Y es que, hablando de películas -aunque esta vez muy malas- del Cine Español, se sigue haciendo escarnio público de lo que significan -real y profundamente- tanto el nacionalsindicalismo como su propuesta política. Esto que -de tanto en cuanto se pasea por nuestras calles en medio de banderas deshonradas y de consignas huecas- no es nacionalsindicalismo. Un autodenominado falangismo que, envuelto en la densa niebla de tristeza que circunda a España, se limita a hacer una constante exhibición de vocerío y de patrioterismo rancio: un festival de rojigualdo insulto pedrosanchezhijodeputa. Una autodenominada Falange que -entre el desconocimiento de los más y el silencio de los menos- se alinea en las filas de la extrema derecha, de la oligarquía rusa y del populismo más inoperante y torpe. Un falangismo que, al día de hoy, sigue cerrando filas tras el desvergonzado fascismo y la flagrante desnaturalización doctrinal. Un nacionalsindicalismo encastillado en el viejo molde del modelo político feliz, y definitivamente, derrotado en aquel desolador 1.945. Esto no es.
Hemos jalonado nuestro camino con una maraña tal de traiciones, deshonor, muertes, debates estériles, exaltadas filias y desaforadas fobias que, a la larga, resulta muy difícil encontrar una estrella para nuestro sextante. Lo único que nos salva -lo único- es el ejemplo honorable de nuestros Caídos: y también el conjunto de aquellas letras bien juntadas que han posibilitado -contra la impostura y la constante tergiversación- que podamos tener todavía unos principios doctrinales. Enterrados en el baldío vocerío de la extrema derecha, sobreviven intactos nuestros anhelos revolucionarios y nuestros renovados postulados.

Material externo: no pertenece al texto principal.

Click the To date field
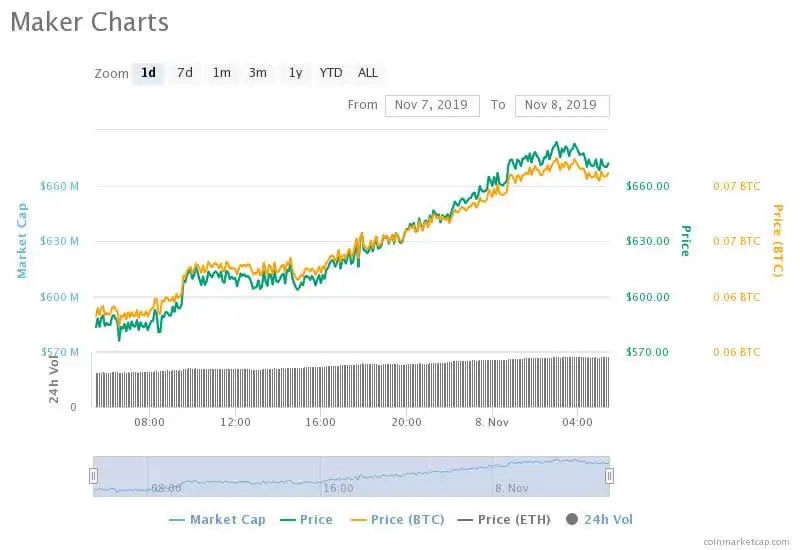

Todos los que conocen profundamente las líneas maestras de estos pilares sólidos o están muertos o, lo que viene a ser mucho peor, están guardando un cómplice silencio: dejando pasar por alto, día tras día, esta impúdica inmundicia. Yo me niego a mirar para otro lado porque, en el fondo de mi corazón maltratado, sigo pensando que, en algún sitio inhóspito y lejano, vive ese nacionalsindicalismo indómito que -alejado de la cutrez insufrible que se desempolva anualmente en la Calle Ferraz en medio de mensajes de odio y de cantos que han perdido ya todo sentido- sigue tenido fe en una España ancha y cálida: una vía democrática en la que todos caben -cabemos- bajo el tejado de una Patria joven y vital. Sigo creyendo -a pesar de los años transcurridos y de tantas lágrimas y de tantos fracasos- que existe una Falange profundamente fértil y participativa: una solución radicalmente original a los viejos problemas de la sociedad española.
Mientras tanto -y por si a alguien le sigue interesando- diremos en voz alta que lo que hoy es presentado como falangismo no lo es: afirmaremos que Falange se parece al fascismo tanto como un huevo a una castaña, y que la solución autogestionaria y libre de esa República que España necesita no tiene nada que ver -absolutamente nada- con esos potajes ideológicos cocinados en los fogones decadentes de la reacción más descarada.